We seem a nation of isolated individuals, united only in our relationship to a federal government that frequently appears as lost as we are. If there is a remedy for our condition, it lies in the nourishing of local politics and intermediate associations between citizens and the federal government. At the very least, this ought to mean paying more attention to community organizations, state and local governmental bodies, and local schools and churches. We ought to be doing more to encourage divergent approaches through voucher programs, which would allow individuals to build communities by choosing particular religious, ethnic, or regional approaches to education. We might consider extending the voucher idea to encourage participation in education and childcare by local businesses, both as a means of providing for their employees and of providing services to help communities in their work of revival and renewal.

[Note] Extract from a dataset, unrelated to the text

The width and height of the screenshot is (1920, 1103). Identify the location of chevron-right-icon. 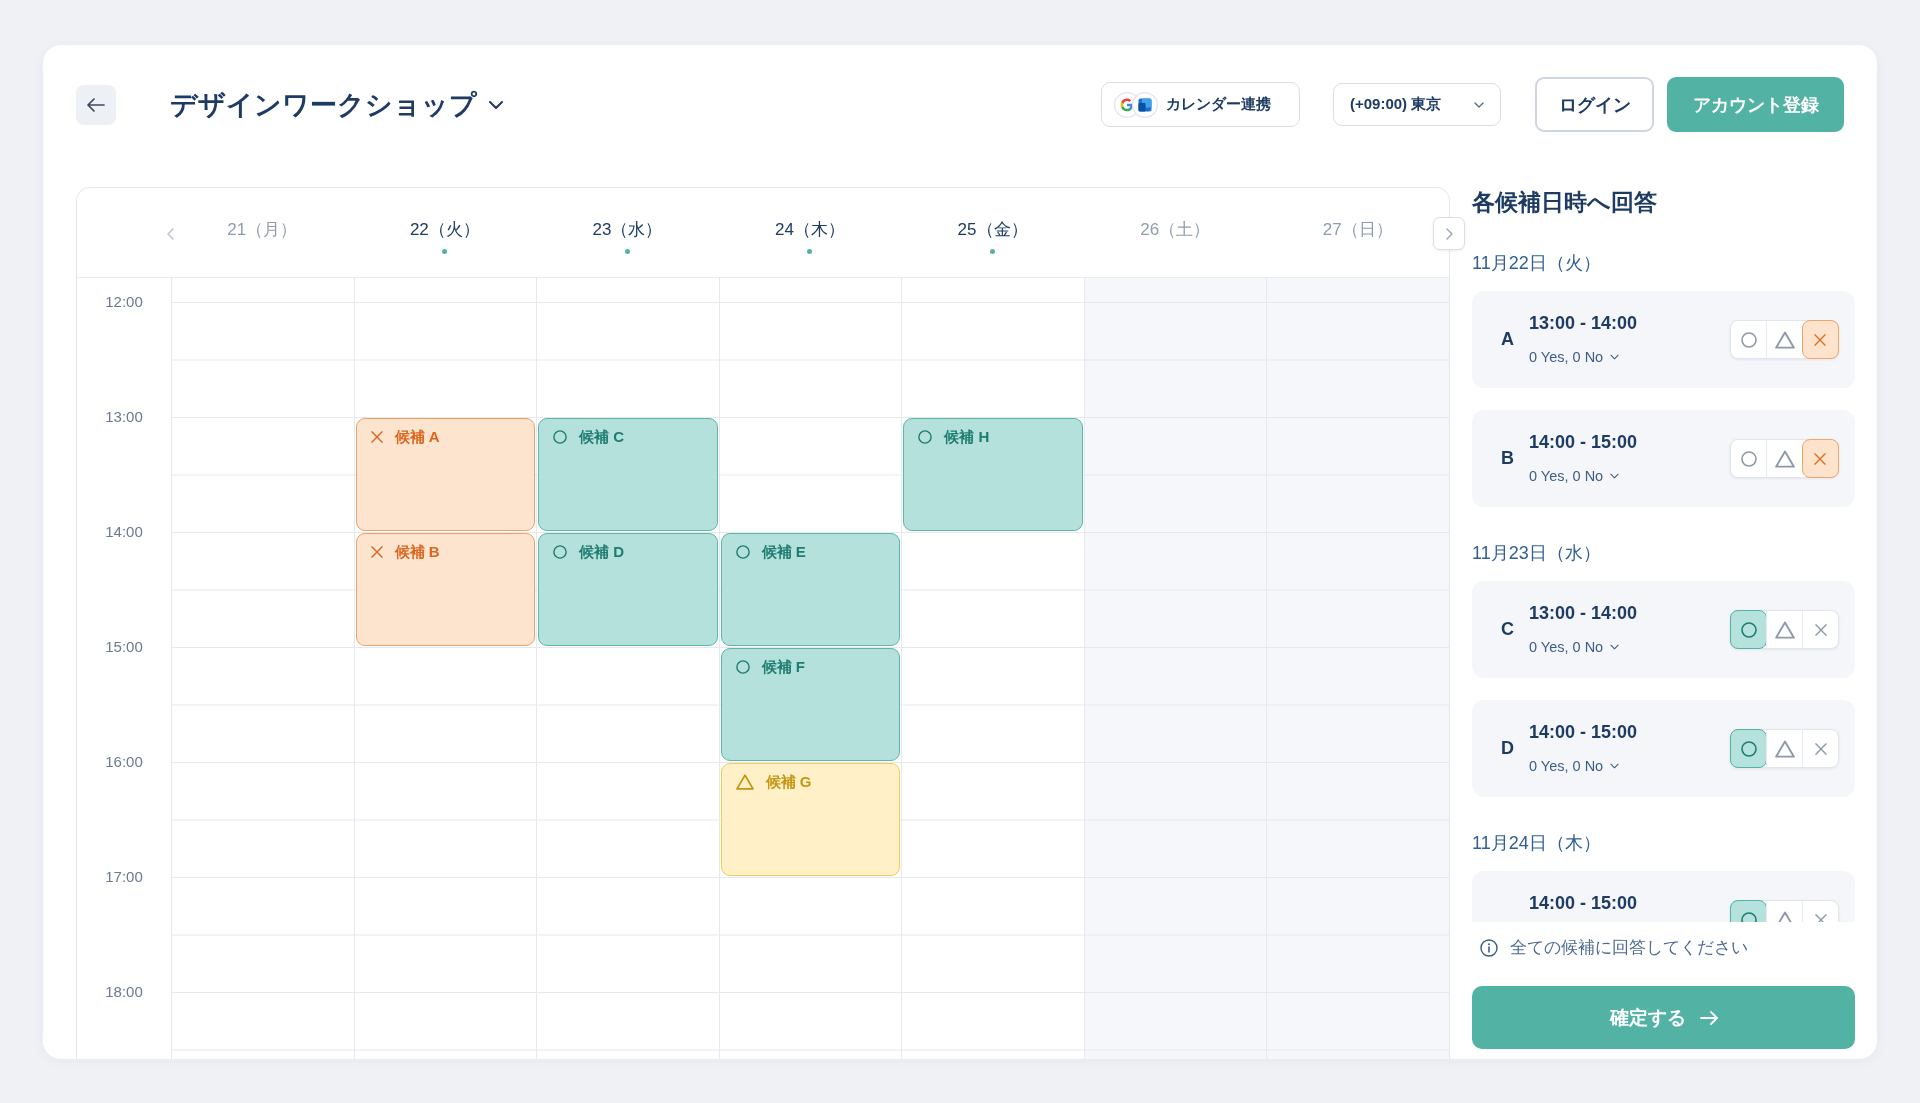
(1449, 234).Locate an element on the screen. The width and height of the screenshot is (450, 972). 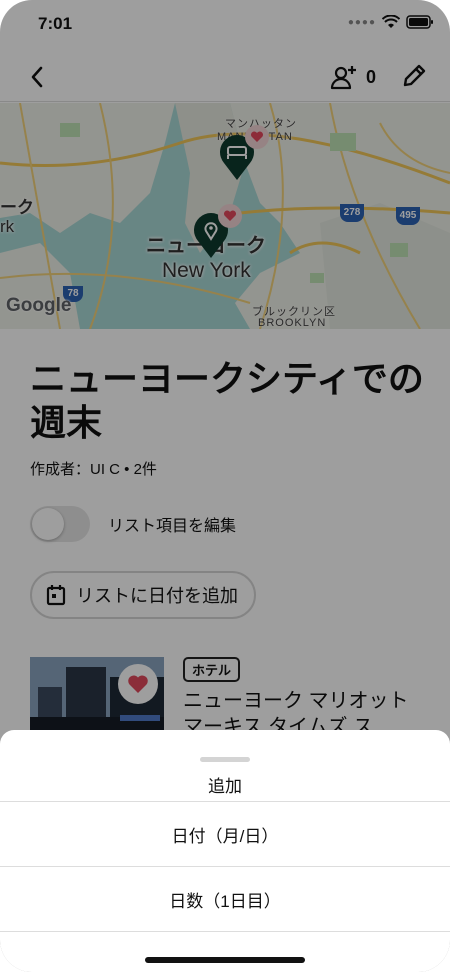
home-indicator is located at coordinates (225, 960).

We ought to rethink the nature of American government, and how we might rebuild our shattered structure of virtue-enhancing institutions. The Internet offers a variety of different approaches to communication which might cultivate communities of productive endeavor of a kind that we can barely conceive now. The last few months have seen the apparent creation of billions of dollars of additional wealth because of the stock-market boom, and if this is sustained, there should be additional resources for venture-capital formation and for new companies and corporations which can contribute to community solidarity and individual creativity.

Some sensible constitutional theorists have concluded that we need a new Constitutional Convention to return us to the Framers’ wise design, but perhaps the lesson of the last few years is that we would do better to worry less about the federal government (which ought to be allowed to diminish a bit through benign neglect) and more about strengthening state and local communities and businesses. We certainly should spend less time trying to redistribute resources through litigation or legislation and more trying to lay the foundation for a renewal of local enterprise. Following the failure of the planned socialist economies in Eastern Europe in the late 80’s and early 90’s, critical legal studies and feminism eventually concluded that bold revolutionary strokes were impossible and that the way to change the world was little by little, as enlightened individuals sought to build better communities. This was Goethe’s insight too, and here the right might productively learn from the left.